Can anybody give any good reasons why OSMF, or any other group or
organization should be given preferential treatment ?
Possibly you would prefer if someone like Bing bought exclusive rights to
this data, and no-one else could use it.

The whole point of the OSM license change was to allow other people to
piggy back on their work, to take it without attributing any
acknowledgement to the original source.
While in some ways this is different, it seems very hypocritical to want to
deny others the same rights, or to build on work that you have already done.
Possibly you need to read the new OSM license again to try to understand
the implications.




 Scenario B:  Someone could nitpick over detail and then jeopardise the
 agreement by complaining vociferously to anyone who will listen about
 how it's illegal because a full stop is misplaced; maybe complaining
 to individual data owners e.g.: Look at this, data.gov.au just
 re-licenced your data


Option 1
Crowd-source the fault finding, get everything right before anything is
built on it.

Option 2
Allow a potential time bomb into the project, in a year or two, some other
mapping company or business might decide that OSM is a threat to them, and
use these flaws to sink OSM.
How much money does OSM have to defend itself ?,  even just the threat
should work if the original assumption is wrong in law.

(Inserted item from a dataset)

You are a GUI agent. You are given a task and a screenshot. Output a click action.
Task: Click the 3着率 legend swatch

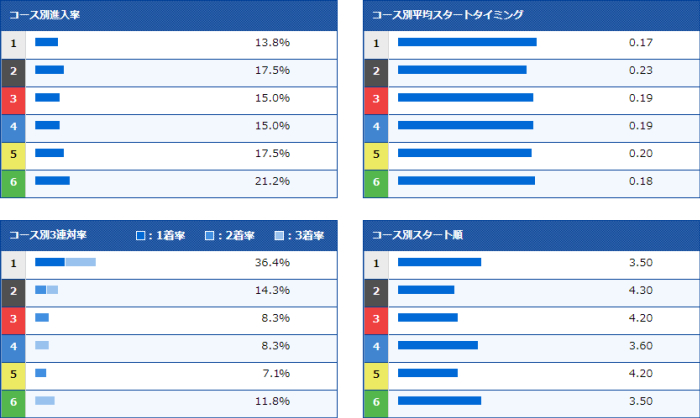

It would appear you prefer Option 2.





 I'm not suggesting it will happen, but it could, especially given the
 historical (and breathtakingly non-sensical), level of animosity
 towards OSMF and it's work.

 Unless I misunderstand it, the licence group volunteer to sort this
 stuff out,  project users can assume they act in good faith and
 applaud their successes.  So why aren't we believing that this is what
 they have done, under the oversight of the OSMF (who are there to
 oversee)?

 Chris



Sounds good to me.  If OSM want to shoot themselves in the foot, what right
do mappers have to disagree ?

But then on the other hand, possibly the comments are not exclusivly for
OSM, possibly they are being made to stop other projects from falling into
the same trap.

Andrew.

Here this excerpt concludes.